Foto: © Paulo Pinto/Agência Brasil

A legislação brasileira voltada para o combate à violência de gênero é reconhecida como uma das mais progressistas do mundo. Entre as principais leis estão a Lei Maria da Penha, que completou 20 anos, e a Lei do Feminicídio, que celebra uma década de vigência. Ambas são vistas como marcos significativos no enfrentamento da violência contra as mulheres. No entanto, especialistas ressaltam que a avaliação dos impactos dessas normas na sociedade ainda é prematura.

Janaína Penalva, professora da Faculdade de Direito da Universidade de Brasília (UnB), destaca que, embora essas leis sejam extremamente importantes, elas não são suficientes para resolver o problema. A professora, que possui expertise em gênero e direito, afirma que os efeitos da legislação protetiva ainda não foram suficientemente observados na sociedade.
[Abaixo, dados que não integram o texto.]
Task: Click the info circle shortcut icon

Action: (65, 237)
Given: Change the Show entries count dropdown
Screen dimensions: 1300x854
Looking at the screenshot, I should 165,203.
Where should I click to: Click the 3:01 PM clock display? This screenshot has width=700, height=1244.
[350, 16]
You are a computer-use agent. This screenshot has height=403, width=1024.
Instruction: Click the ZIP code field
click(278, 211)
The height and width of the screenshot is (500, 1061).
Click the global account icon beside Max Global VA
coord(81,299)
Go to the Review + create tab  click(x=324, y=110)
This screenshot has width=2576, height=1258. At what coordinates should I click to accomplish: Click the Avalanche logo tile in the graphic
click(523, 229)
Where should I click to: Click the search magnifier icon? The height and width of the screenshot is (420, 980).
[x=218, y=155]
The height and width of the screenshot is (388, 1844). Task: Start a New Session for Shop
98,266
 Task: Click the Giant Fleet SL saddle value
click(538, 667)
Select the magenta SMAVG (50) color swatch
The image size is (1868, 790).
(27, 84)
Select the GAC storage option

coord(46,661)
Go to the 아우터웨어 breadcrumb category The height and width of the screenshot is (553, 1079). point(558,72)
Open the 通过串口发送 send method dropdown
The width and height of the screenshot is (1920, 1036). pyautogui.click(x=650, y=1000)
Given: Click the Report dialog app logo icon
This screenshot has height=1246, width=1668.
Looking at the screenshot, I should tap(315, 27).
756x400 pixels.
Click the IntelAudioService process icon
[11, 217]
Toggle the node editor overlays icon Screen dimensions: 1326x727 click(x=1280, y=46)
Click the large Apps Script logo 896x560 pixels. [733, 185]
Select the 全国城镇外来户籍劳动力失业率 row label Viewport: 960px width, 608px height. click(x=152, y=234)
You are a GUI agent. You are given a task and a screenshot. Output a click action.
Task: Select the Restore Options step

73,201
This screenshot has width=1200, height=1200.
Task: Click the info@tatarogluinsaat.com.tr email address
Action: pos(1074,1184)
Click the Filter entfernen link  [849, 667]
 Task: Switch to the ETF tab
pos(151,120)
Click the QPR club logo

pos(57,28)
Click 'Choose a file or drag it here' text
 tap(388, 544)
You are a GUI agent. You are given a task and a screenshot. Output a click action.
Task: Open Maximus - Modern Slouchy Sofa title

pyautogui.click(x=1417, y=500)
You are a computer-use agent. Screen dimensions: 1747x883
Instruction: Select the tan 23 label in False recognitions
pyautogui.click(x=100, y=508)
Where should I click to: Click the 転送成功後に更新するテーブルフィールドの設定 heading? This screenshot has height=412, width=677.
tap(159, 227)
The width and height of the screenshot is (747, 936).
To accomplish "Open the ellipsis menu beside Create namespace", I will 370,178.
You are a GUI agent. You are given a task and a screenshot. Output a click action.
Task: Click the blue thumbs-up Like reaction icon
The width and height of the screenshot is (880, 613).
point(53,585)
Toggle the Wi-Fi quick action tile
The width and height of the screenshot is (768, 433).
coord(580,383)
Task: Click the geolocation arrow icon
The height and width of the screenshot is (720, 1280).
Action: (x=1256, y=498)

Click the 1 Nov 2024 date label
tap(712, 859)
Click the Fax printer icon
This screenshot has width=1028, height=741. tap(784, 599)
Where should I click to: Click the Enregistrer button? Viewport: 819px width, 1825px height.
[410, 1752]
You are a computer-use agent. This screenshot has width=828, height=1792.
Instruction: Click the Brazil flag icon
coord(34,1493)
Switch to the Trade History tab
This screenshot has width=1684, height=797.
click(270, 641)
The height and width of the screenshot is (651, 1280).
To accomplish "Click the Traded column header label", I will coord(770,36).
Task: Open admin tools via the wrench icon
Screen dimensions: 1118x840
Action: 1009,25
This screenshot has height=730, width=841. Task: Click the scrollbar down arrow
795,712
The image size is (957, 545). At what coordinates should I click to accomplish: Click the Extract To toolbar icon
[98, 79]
Para ela, a verdadeira transformação levará tempo, dado que essas normas são relativamente novas.

A pesquisadora Valeska Zanello aponta que a mudança real na sociedade, provocada por leis como a Lei Maria da Penha e a do Feminicídio, pode demorar entre 30 a 50 anos. Ela menciona estudos que indicam que pelo menos três gerações são necessárias para que ocorram modificações nas configurações emocionais da sociedade. Essa perspectiva representa um grande desafio não apenas para a atual geração, mas também para as futuras.

Recentemente, novas normas foram sancionadas, como a Lei 15.383/2026, que introduz o monitoramento eletrônico de agressores como medida protetiva em casos de risco à mulher. Essa legislação também permite que a vítima utilize um dispositivo de segurança para alertar sobre a aproximação do agressor. Além disso, a Lei nº 15.384/2026 tipifica o crime de vicaricídio, que se refere ao assassinato de filhos ou parentes como forma de punir as mulheres. As penas previstas variam de 20 a 40 anos em regime fechado, com possibilidade de aumento da pena se o crime ocorrer na presença da mulher.

O psicólogo Alexandre Coimbra Amaral enfatiza que, além de um sistema de Justiça que responsabilize e penalize os agressores, é fundamental implementar políticas públicas transformadoras. Ele defende que o investimento em saúde, educação e práticas educativas é essencial para mudar a cultura que perpetua a violência de gênero.

Em 2025, foram sancionadas 19 leis voltadas para a proteção social das mulheres, e diversos projetos seguem tramitando no Congresso Nacional. Um dos projetos em discussão busca equiparar a misoginia a crimes de discriminação, como o racismo, tornando atos de ódio contra mulheres inafiançáveis e imprescritíveis.